| WHAT IS ASKED |
a - In the listing, reproduce every line starting at the line containing "Click the back arrow in title bar" and ending at the line containing "Looking at the screenshot, I should coord(140,222).", including both of those lines.
b - Carry on the travel account of the tram ride and the stop for gas, picking up after its final sentence.

| SOURCE DOCUMENT |
## BEGIN

We think this pitcher pump used to be the town well.













We’ve already scoped out our tram stop and get there in plenty of time for our Number 50.  There is quite a group at our stop!  We’ve got Batman and Mr. Incredible and Mr. Potato and half a dozen other costumed crusaders!  Turns out that these Brits (gotta love the British!) have come over for a wedding and this is the groom’s bachelor party!  And, get this, the wedding is in Cypress!!  There are lots of giggles and cuddles and then their special party tram appears to whisk them away!  In a few minutes our not-so-special tram comes and we ride to our transfer point, catch the Number 20 and boom, we’re back at the car! We need gas before tomorrow’s adventure, and, as luck would have it, we’ve spotted a station close to our stop!  We drive over and find that the road we’ve turned in to, which should have connected to the station, is blocked off and there’s no legal way to turn around.  Oh well, for a brief few minutes we pretend we’re pedestrians, drive across the sidewalk, and make our way back to an access point.


The groom


 I go in to pay since there isn’t a card reader on the pump and the cute guy behind the cash register offers to go out and make sure Marilyn knows she can begin pumping.  He puts on a reflective vest before venturing out into the darkness.  I was impressed.  I also liked that I could pay in dollars so the bank doesn’t ding me!

## END

| DATA |
## BEGIN

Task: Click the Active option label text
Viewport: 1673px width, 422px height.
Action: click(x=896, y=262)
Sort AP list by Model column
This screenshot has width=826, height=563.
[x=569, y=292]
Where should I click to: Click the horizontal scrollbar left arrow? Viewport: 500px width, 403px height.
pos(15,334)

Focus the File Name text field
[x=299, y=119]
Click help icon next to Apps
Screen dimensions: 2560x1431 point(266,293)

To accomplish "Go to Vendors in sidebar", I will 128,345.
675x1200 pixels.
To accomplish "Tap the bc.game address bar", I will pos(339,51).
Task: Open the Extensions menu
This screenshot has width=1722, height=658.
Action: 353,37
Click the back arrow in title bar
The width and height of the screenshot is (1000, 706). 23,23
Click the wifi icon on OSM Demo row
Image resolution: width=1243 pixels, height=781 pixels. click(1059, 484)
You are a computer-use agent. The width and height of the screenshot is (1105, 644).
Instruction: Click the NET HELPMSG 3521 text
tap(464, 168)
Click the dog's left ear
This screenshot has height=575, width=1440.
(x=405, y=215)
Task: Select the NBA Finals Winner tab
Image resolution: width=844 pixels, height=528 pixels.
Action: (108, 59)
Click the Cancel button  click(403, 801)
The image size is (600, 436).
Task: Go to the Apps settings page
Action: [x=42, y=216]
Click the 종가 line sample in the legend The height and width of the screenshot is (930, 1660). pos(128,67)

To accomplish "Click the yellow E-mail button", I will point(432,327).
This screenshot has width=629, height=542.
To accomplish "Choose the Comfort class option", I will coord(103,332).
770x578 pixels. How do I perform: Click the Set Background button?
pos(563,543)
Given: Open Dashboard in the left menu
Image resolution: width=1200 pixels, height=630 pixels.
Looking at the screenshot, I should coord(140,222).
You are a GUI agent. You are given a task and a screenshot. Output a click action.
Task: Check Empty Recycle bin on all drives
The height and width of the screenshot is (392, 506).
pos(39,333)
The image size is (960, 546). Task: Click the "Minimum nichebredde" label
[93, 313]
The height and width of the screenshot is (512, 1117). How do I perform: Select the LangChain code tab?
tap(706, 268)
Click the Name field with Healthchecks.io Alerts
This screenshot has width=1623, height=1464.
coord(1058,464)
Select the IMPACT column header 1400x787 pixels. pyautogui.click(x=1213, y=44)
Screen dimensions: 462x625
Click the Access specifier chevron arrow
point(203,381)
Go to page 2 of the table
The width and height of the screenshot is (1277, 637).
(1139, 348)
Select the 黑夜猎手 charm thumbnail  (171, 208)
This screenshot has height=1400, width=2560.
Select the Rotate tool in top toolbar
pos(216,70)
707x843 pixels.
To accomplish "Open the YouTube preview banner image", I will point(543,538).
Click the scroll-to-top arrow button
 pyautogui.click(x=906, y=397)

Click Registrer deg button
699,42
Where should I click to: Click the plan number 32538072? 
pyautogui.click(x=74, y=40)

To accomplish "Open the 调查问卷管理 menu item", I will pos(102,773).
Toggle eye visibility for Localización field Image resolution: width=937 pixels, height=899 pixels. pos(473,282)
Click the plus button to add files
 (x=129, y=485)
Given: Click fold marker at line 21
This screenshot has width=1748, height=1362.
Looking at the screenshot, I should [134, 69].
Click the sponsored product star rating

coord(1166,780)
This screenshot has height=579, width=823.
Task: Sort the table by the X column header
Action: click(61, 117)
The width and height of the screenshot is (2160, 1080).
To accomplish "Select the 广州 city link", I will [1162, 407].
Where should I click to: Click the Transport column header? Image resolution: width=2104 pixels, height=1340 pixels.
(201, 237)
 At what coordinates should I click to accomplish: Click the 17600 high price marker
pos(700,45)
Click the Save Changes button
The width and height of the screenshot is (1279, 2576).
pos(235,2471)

## END

| ANSWER SET |
a -
Click the back arrow in title bar
The width and height of the screenshot is (1000, 706). 23,23
Click the wifi icon on OSM Demo row
Image resolution: width=1243 pixels, height=781 pixels. click(1059, 484)
You are a computer-use agent. The width and height of the screenshot is (1105, 644).
Instruction: Click the NET HELPMSG 3521 text
tap(464, 168)
Click the dog's left ear
This screenshot has height=575, width=1440.
(x=405, y=215)
Task: Select the NBA Finals Winner tab
Image resolution: width=844 pixels, height=528 pixels.
Action: (108, 59)
Click the Cancel button  click(403, 801)
The image size is (600, 436).
Task: Go to the Apps settings page
Action: [x=42, y=216]
Click the 종가 line sample in the legend The height and width of the screenshot is (930, 1660). pos(128,67)

To accomplish "Click the yellow E-mail button", I will point(432,327).
This screenshot has width=629, height=542.
To accomplish "Choose the Comfort class option", I will coord(103,332).
770x578 pixels. How do I perform: Click the Set Background button?
pos(563,543)
Given: Open Dashboard in the left menu
Image resolution: width=1200 pixels, height=630 pixels.
Looking at the screenshot, I should coord(140,222).

b -
Home again!  The cat has eaten and the rats are find and it’s good to be home.  I take care of the critters, Marilyn plans a route for tomorrow and takes her bath.  She’s gone to bed and I’m about to do the same.  It’s a bit after one and I’m ready for night-night.  Maybe Cat will come tonight.  Tomorrow we have to straight up before we leave so Paulina’s mother doesn’t think we’re slobs who have trashed her daughter’s home!  She’ll be here to critter sit when we’re away. 

6 comments:

  1. I just wrote a long comment and when I hit publish it disappeared!.....
    I just caught up with your adventure and am way behind posting on mine....although I've been taking pictures....the actual blogging will have to wait till during the week...am loving being able to follow you guys....and as usual your photography is fabulous! I got a little weepy at Auschwitz and Birkenau. Being there in person must have been chilling!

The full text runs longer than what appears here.